Hi Jerry,
thanks for your meaningful response.
Jerry Coffin wrote:
In article <g2**********@nserver.hrz.tu-freiberg.de>, wa***@chemie.uni-
halle.de says...
>How does this:
>>>>x = myList[i].value1 + myList[i].value2
look like in your eyes?
This looks like it requires operator[] to be valid for whatever sort of
things myList is -- but that doesn't tell us a thing. Overloading
operator[] for a linked list is trivial.
OK
>>[...] optimizing away the
difference between array-style and pointer-style access has been routine
among nearly all compilers for years -- all versions of "Visual Studio"
(and versions of Microsoft C++ and Microsoft C since long before they
started using the "Visual" brand) have known how to do this kind of
optimization.
Not entirely true. The code posted by me *will* show significant
differences for pointer vs. array formulation between gcc 3.x and
4.x *and* between VC++6 and VC++9. I tested it ;-)
I glanced through your code, and frankly I wasn't much impressed.
What the ... ;-)
First of all, what you timed was substantially different from what the OP
asked about. Second, you called the functions through a pointer
(repeatedly) and included the time to call the function via a pointer in
the overall time for the function. Third, you included the first run
through the data in the time for executing the code -- on the first run,
the data will frequently be in main memory, but on the second and
subsequent runs, it's likely to be in the cache, so the first run will
often be substantially slower than the second and subsequent runs.
All three points are somehow unfounded, imho.
1) what was timed was simply interleaved sequential access to
a block of data that is not too trivial regarding L2
access of the underlying architecture. To take out one
"dimension", as you did, also makes things too simple
for any optimizing compiler and wouldn't support my view ... ,
2) calling through pointer was done 2x per test scenario, which
has to be compared with the NxN loop calculation in the function,
that leaves us at a error ratio of 2 / (20,000 x 20,000) (only) if
we assume the indirect call to take as much cycles as the inner-loop
calculation (which it obviously doesn't),
3) this does't really count because the data block initialization is
done immediately before the first test function invocation. BTW,
due to the "indirect call dispatcher design", this was easy to
add(and I added it - it didn't change any results, see enclosed source)

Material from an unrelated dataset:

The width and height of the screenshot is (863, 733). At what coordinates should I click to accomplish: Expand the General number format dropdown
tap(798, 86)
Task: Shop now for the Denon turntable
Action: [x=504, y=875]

Here's a bit of code that gets rid of at least those specific problems:
#include <cstdlib>
[snipped]
...
struct listitem { int value1, value2; };
...
Why not to include some other data item in between?
struct listitem { int value1, dummy, value2; };
int test_array(listitem const *list, size_t nitems)
{
int x=0;
for(size_t i=0; i<nitems; ++i)
x += list[i].value1 + list[i].value2;
return x;
}
This is just a sequential block access which can
be translated to assembler using only one index
register, one counter, and one accumulator.
[snipped]
std::cout << "Array value: " << val1;
std::cout << "\nPointer value: " << val2;
std::cout << "\nArray Time: " << time1;
std::cout << "\nPointer Time : " << time2;
On any of my machines, your code (using your
prameters) runs just through within a few clock
cycles. But I see your point. On such simple
constructs, almost any compiler can deduce
the optimal access sequence and can easily
prevent repeated index offset multiplications.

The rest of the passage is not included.